When organized labor and democratic leaders first began to support the employer mandate, it was considered a radical shift in ideology; over the next 15 years, the degree of the shift was largely forgotten, and the employer mandate became viewed as more of a conservative position.[13]  The Carter administration saw prudence in an employer mandate since it sought to preserve the insurance industry and minimize the impact on the financially strapped federal government.  However, the administration diverged from labor because Carter insisted on requiring employee cost sharing, a stipulation that labor strongly opposed.[14]  The employer mandate never satisfied enough of the players to gain real momentum, and liberals and labor leaders remained frustrated by the deficiencies of the employer-based system.  The economy was suffering through the 1970s making any increase in government funding necessary to support the mandate difficult to envision; in the 1980s, the trend was for government to avoid any intervention on social issues.[15]

In 1993, President Clinton proposed universal health insurance using the employer mandate as the plan’s anchor.  Clinton was trying to expand coverage by building on the historically inherited mechanisms of the current system, believing that the employer mandate formula was not radical and would not have an adverse affect on employment.  However, those who stood to gain the most from the plan, the uninsured, were not organized and were very weak politically.  The multitude of other interest groups, all seeking to preserve different parts of the current system, created a deadlock of lack of consensus, and the Clinton plan ultimately died in Congress without ever coming to a vote.[16]  There have been no plans for major reforms since the failure of the Clinton plan.

[1] Gary Claxton, “How Private Insurance Works: A Primer,” Kaiser Family Foundation (April 2002), 6 and Institute of Medicine, 67.

[2] Jacob S. Hacker, The Divided Welfare State: The Battle over Public and Private Social Benefits in the United States (Cambridge: Cambridge University Press, 2002), 217.

[3] Bodenheimer et al., 7, Institute of Medicine, 70, and Marie Gottschalk, The Shadow Welfare State: Labor, Business, and the Politics of Health Care in the United States (Ithaca: Cornell University Press, 2000), 42.

[4] David J Rothman, Beginnings Count: The Technical Imperative in American Health Care (New York: Oxford University Press, 1997), 33-34.

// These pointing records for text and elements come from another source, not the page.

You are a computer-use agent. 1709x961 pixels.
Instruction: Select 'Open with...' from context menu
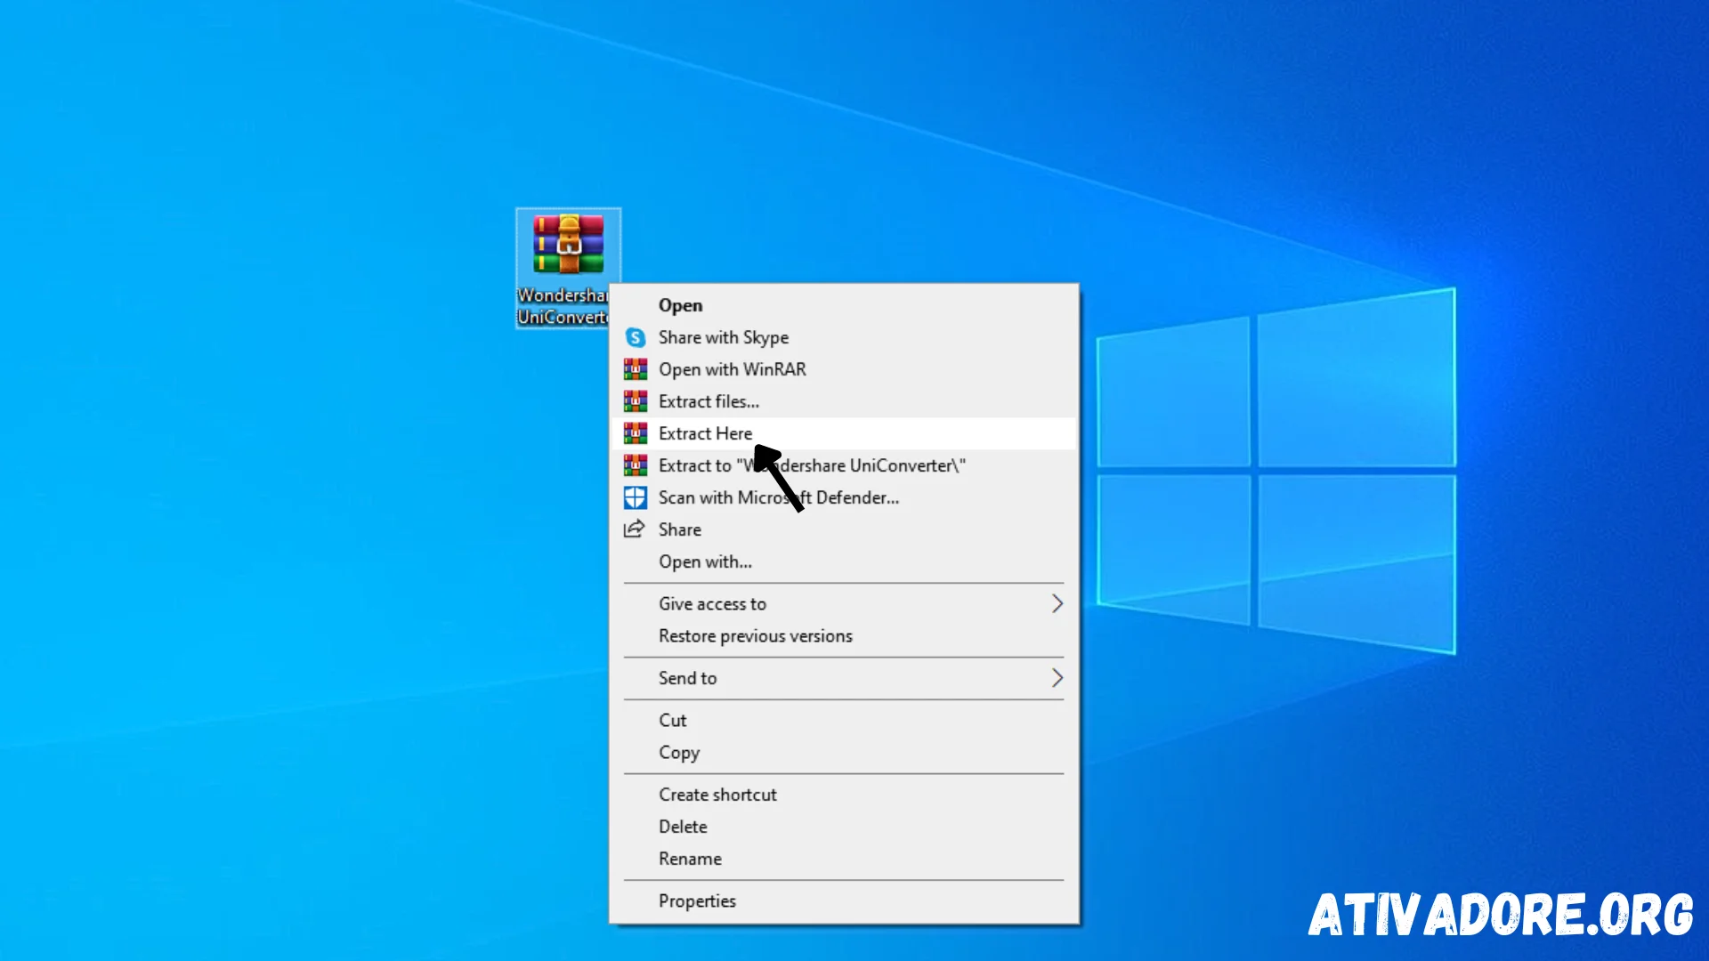coord(704,561)
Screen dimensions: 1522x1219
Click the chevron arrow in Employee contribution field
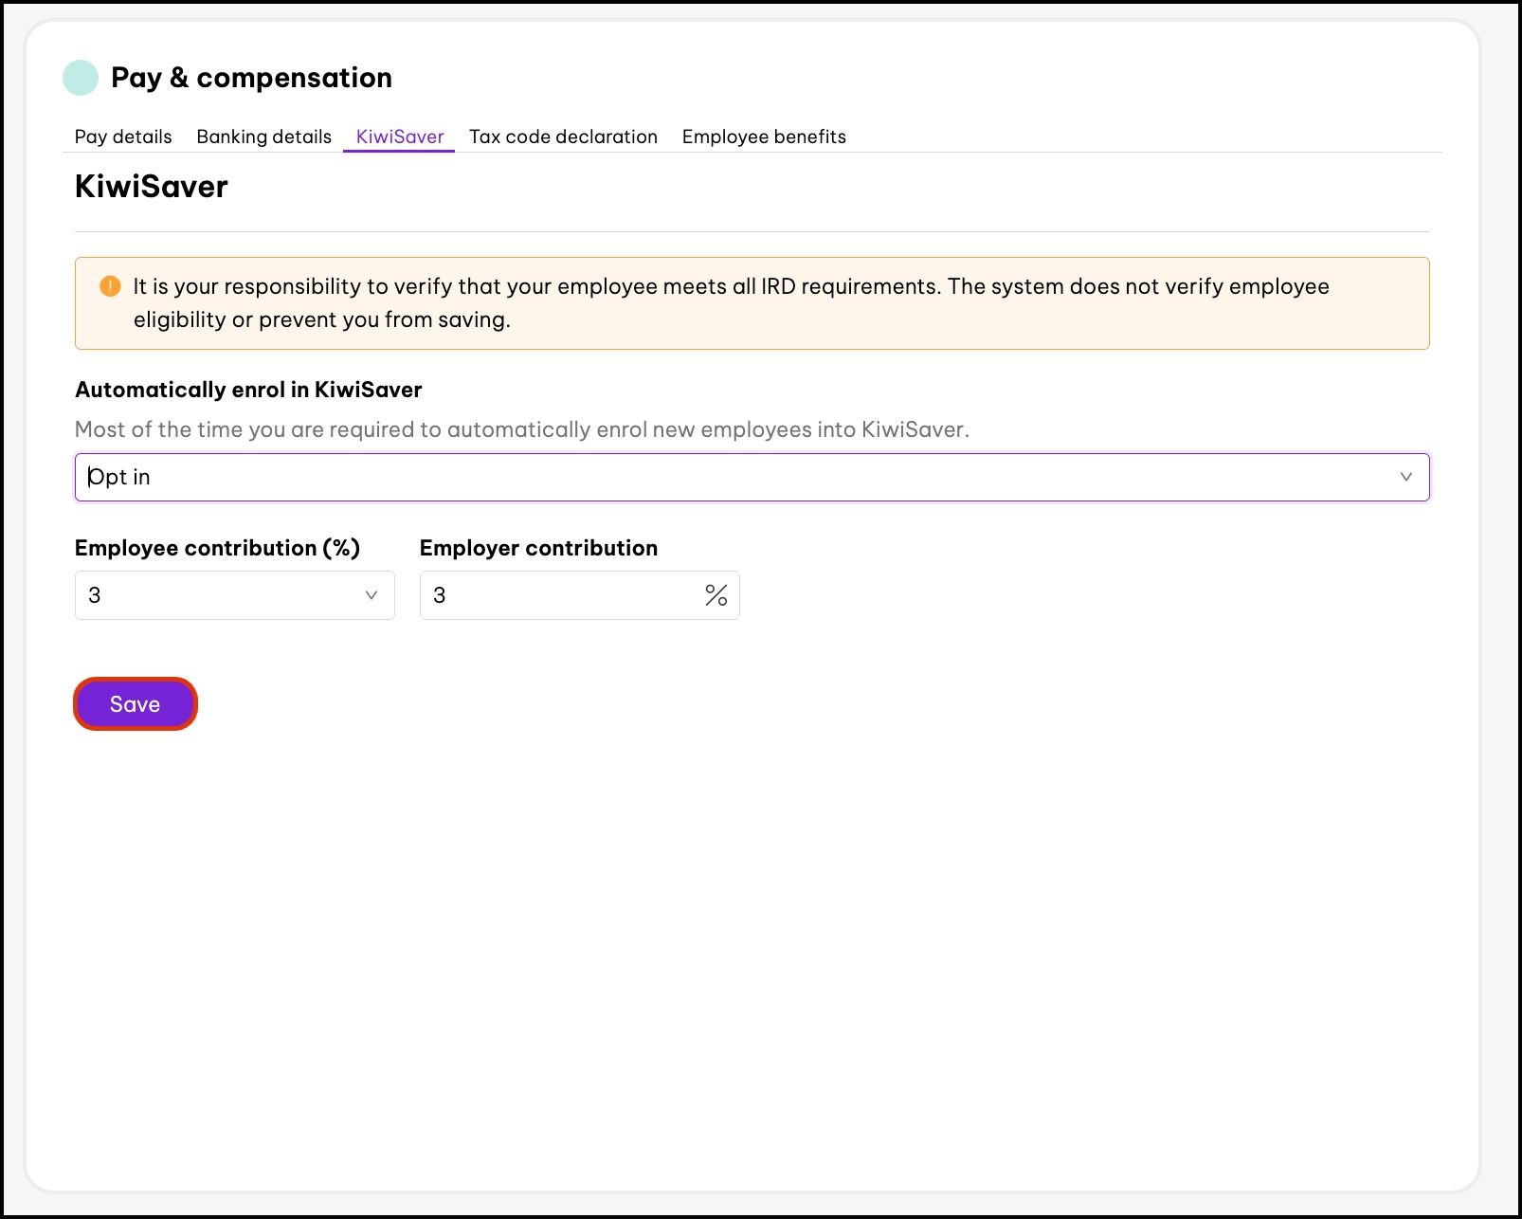371,595
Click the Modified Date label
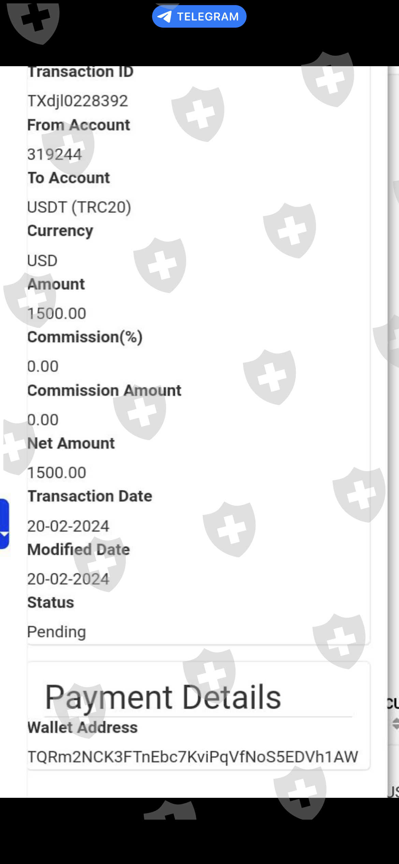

[5] Institute of Medicine, 65, 189, and Rothman, 80.

[6] Rothman, 84.

[7] Institute of Medicine, 70-71.

[8] Gottschalk, 42-43.

[9] Institute of Medicine, 82, Gottschalk, 53-54, Polzer et al., Karl and Patricia A. Butler.  “Employee Health Plan Protections Under ERISA: How well are consumers protected under managed care and “self-insured” employer insurance plans?”  Health Affairs (September 1997-October 1997), and Robert W. Seifert and Nancy Turnbull, “An Advocate’s Guide to the Private Health Insurance Market,” The Access Project, (2001), 8.

[10] Gottschalk, 52.

[11] Gottschalk, 67-69.

[12] Bodenheimer et al., 161 and Gottschalk, 69, 73, 78.

[13] Gottschalk, 68, 75-76, 78, 116.

[14] Gottschalk, 79, 81.

[15] Institute of Medicine, 254.

[16] Bodenheimer et al., 161, Gottschalk, 115-116, Institute of Medicine, 264-265.